TASK PROMPT - A verbatim repetition of the data below is requested, without images.

MATERIAL FOR THIS TASK -
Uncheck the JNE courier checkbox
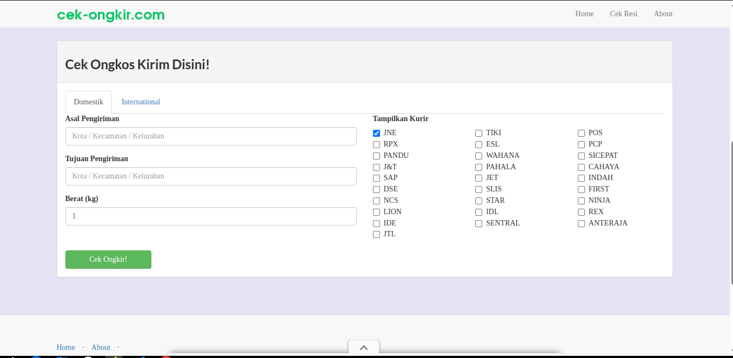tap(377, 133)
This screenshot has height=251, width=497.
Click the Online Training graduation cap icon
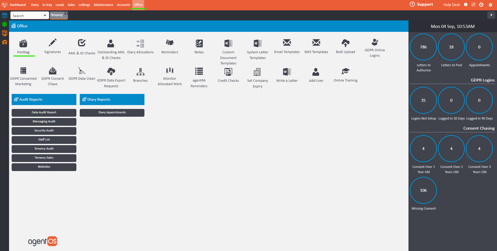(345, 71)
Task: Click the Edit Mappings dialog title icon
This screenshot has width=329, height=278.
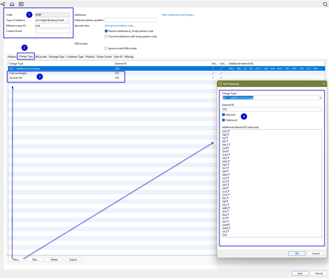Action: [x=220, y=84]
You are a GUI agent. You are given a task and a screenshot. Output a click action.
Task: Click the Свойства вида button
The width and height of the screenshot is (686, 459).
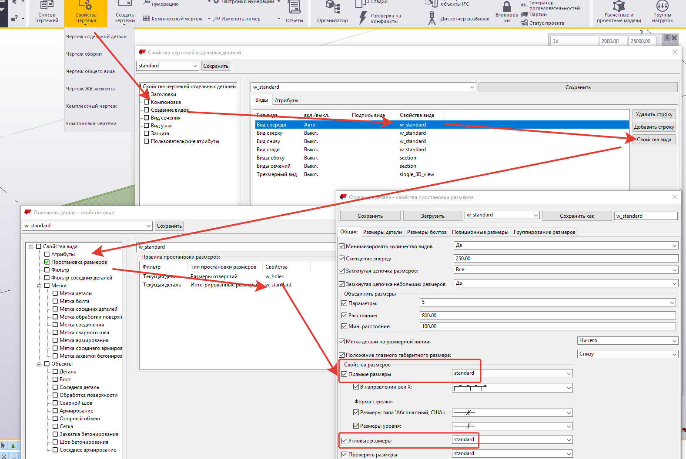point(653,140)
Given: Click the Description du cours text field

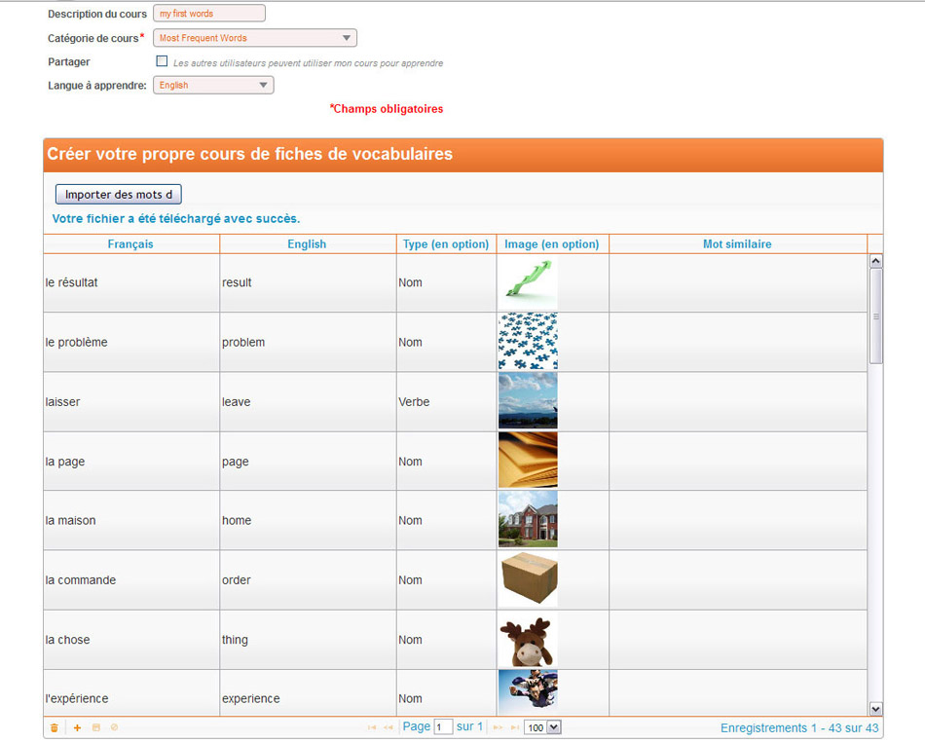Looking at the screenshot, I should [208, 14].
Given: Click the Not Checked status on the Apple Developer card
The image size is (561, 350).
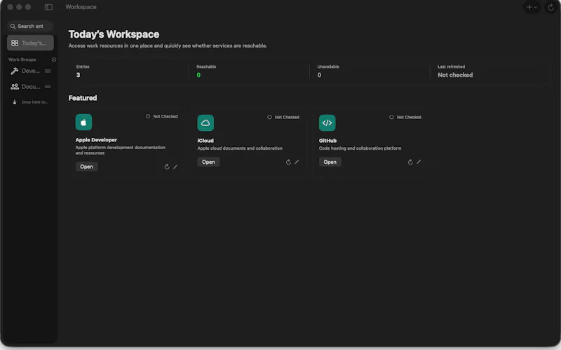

SOLUTION FOR THIS PROBLEM -
Uncheck the JNE courier checkbox
tap(377, 133)
This screenshot has height=251, width=497.
Click the Online Training graduation cap icon
(345, 71)
Task: Click the Edit Mappings dialog title icon
This screenshot has width=329, height=278.
Action: [x=220, y=84]
You are a GUI agent. You are given a task and a screenshot. Output a click action.
Task: Click the Свойства вида button
The width and height of the screenshot is (686, 459).
point(653,140)
Given: Click the Description du cours text field

Looking at the screenshot, I should [208, 14].
Given: Click the Not Checked status on the Apple Developer card
The image size is (561, 350).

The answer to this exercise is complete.